▶ [次の課題]
**a)** 推薦図書の紹介文を読み、次の問いに答えなさい。
(i) 高田が赴いたのは、中国のどこですか。
(ii) 麗江市に暮らす少数民族は何族ですか。
(iii) 高倉健が亡くなったのは何年ですか。
**b)** 推薦図書の紹介文を、「チャン・イーモウ 朝日新聞出版 2006年」を含む語句から書き始め、「くつかが埋め込まれています。」の後で止めて書き直しなさい。その際、「息子」を「娘」に置き換えること。
**c)** 推薦図書の紹介文を、最後に示された部分の後から書き継ぎなさい。

▶ [出典文書]
学生に薦める本 2019年版

佐藤 若菜

『単騎、千里を走る。』(DVD)

チャン・イーモウ 朝日新聞出版 2006年
 本作品は、チャン・イーモウが高倉健主演を念頭に据えて制作したものと言われています。病気の息子がやり残した仕事を代わりに成し遂げるために、高倉健演ずるその父、高田がミャンマーとの国境に近い中国雲南省麗江市へと赴き、中国の人々とともに交流を深めていくという内容です。中国人のキャストのほとんどは現地の人々であることや、麗江市は少数民族であるナシ族が暮らす地域であることも相まって、私はこの作品を見るたびに中国貴州省のミャオ族の農村で調査を行っていた日々を思い出します。もう少し的確に言い換えれば、この映画には、私自身が当時、調査を行うなかで強く感じたことのいくつかが埋め込まれています。
 その全てを文字化するのは難しいのですが、例えば、何か一つのことを成し遂げるにも本当にたくさんの人の協力を得なければ進まないというもどかしさや、その過程においては現地の人々が採用している対話の方法を理解し寄り添うことで新たな道が開かれていくことが描かれています。また、現地の人々とのやりとりを積み重ねるなかで、時に類似した思いを共有できる瞬間があること、また自分の本来の目的を超えて少しずつ相手のために動き出し始めることなど、中国の人々との具体的なコミュニケーションの一端を知るには十分すぎるほどの内容となっています。
 最後に、この作品を通して、高倉健がどれだけ中国の人々に愛されたのかを知ってほしいです。2014年に亡くなった際には、中国の友人から彼の死を悼むメールが届きました(そこには、「欲訥於言、而敏於行」と書かれていたのを思い出します)。寡黙でありながらも、強い意志とやさしさを持つ日本人男性像は、今もなお多くの人々の心に残っているようです。
[OPAC]

『テレサ・テンが見た夢: 華人歌星伝説』

▶ [提供資料]
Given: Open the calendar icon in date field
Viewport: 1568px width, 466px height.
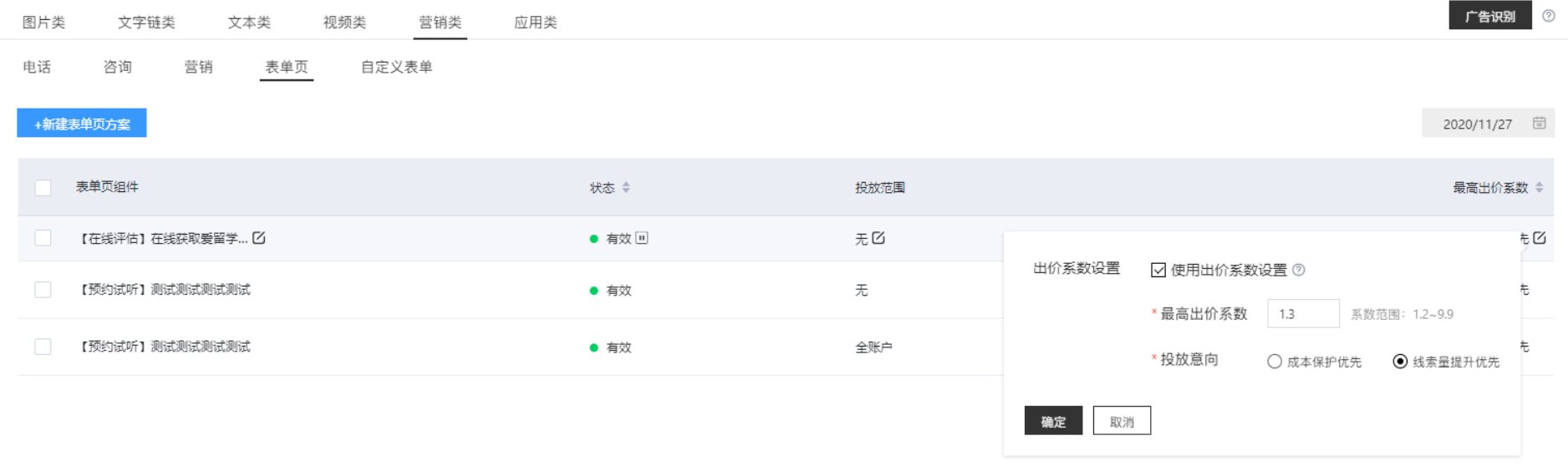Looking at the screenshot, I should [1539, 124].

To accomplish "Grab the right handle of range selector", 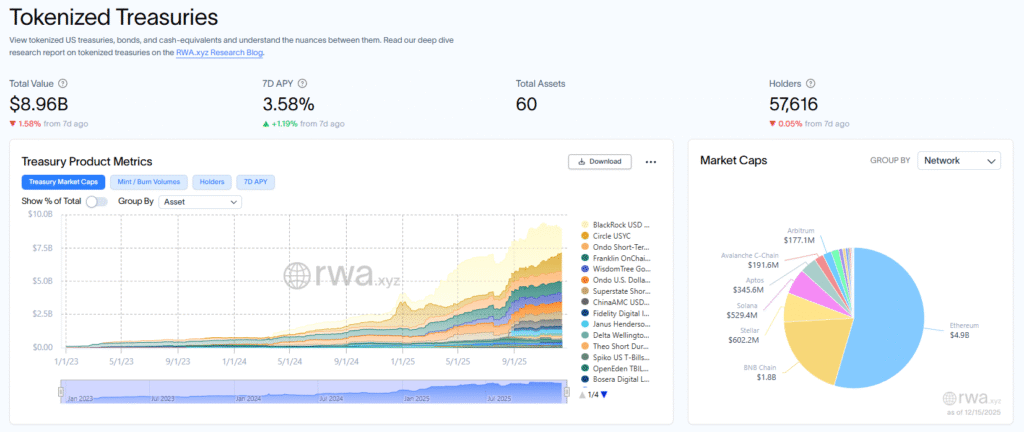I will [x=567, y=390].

▶ [課題の解答]
**a)**
(i) 中国雲南省麗江市
(ii) ナシ族
(iii) 2014年

**b)**
チャン・イーモウ 朝日新聞出版 2006年
 本作品は、チャン・イーモウが高倉健主演を念頭に据えて制作したものと言われています。病気の娘がやり残した仕事を代わりに成し遂げるために、高倉健演ずるその父、高田がミャンマーとの国境に近い中国雲南省麗江市へと赴き、中国の人々とともに交流を深めていくという内容です。中国人のキャストのほとんどは現地の人々であることや、麗江市は少数民族であるナシ族が暮らす地域であることも相まって、私はこの作品を見るたびに中国貴州省のミャオ族の農村で調査を行っていた日々を思い出します。もう少し的確に言い換えれば、この映画には、私自身が当時、調査を行うなかで強く感じたことのいくつかが埋め込まれています。

**c)**
平野久美子著 筑摩書房 2015年
 テレサ・テンを知っているだけでなく、彼女の曲をカラオケで歌ったこともある学生は意外と多いようです。しかし、彼女が日本人の想像をはるかに超えたレベルで、世界中の華人社会にスターとして君臨していたことを知る学生は少ないのもまた事実です。彼女の歌声は、中華民国(台湾)と中華人民共和国(大陸)、ふたつの中国のどちらでも爆発的な人気があっただけでなく、東南アジアをはじめとする世界各地のチャイナタウンにおいても愛され続けてきました。アジア各国でミリオンセラーになった曲はゆうに30をこえ、1976年から1984年までの8年間にだしたアルバムはすべてベストセラーとなりました。テレサ・テンは、全世界の華人社会を結びつけた最初の歌手といえます。
 本書には、彼女の人生について、また彼女が国籍、階層、性別、世代を問わず愛された理由について書かれています。日本では、「つぐない」、「愛人」、「時の流れに身をまかせ」、「別れの予感」など報われない大人の恋をテーマとした曲が多かったのですが、彼女が歌うとどこか爽やかにさえきこえるから不思議です。楽しんでも度をこすことなく、悲しんでも悲痛にくれることなく(樂而不淫、哀而不傷)。私もそんな人間になれたらと思います。
[OPAC]

『淡淡幽情』(CD)

テレサ・テン ユニバーサル ミュージック 2016年
 宋代(960〜1279年)の代表的詩人がつくった12の詞に、台湾と香港の8人の作曲家が曲をつけ、テレサ・テンが歌った作品で、中国の古典文学と現代音楽をみごとに融合させたアルバムと評されています。私が一番好きなのは、「但願人長久」です。個人的な悲しみが、より多くの人々に向けられた願いへと浄化される過程が綴られていて、聴くたびに強く励まされます。
[OPAC]

『男たちの挽歌』(DVD)

ジョン・ウー パラマウント ホーム エンタテインメント ジャパン 2013年
 香港映画といえば、「少林サッカー」などコメディ映画やカンフー映画がよく知られていると思います。1986年、アクションといえばカンフーという香港映画のイメージを一変させ、「香港ノワール」という新たなジャンルを確立した大ヒット作品が、「男たちの挽歌」です。日本のギャング映画とはまた異なるかっこよさを醸し出しています。もともとのタイトルは「英雄本色」で、英題は「A Better Tomorrow」。これに対してつけられた邦題が「男たちの挽歌」とは、センスあると思いませんか?
[OPAC]

『海角七号/君想う、国境の南』(DVD)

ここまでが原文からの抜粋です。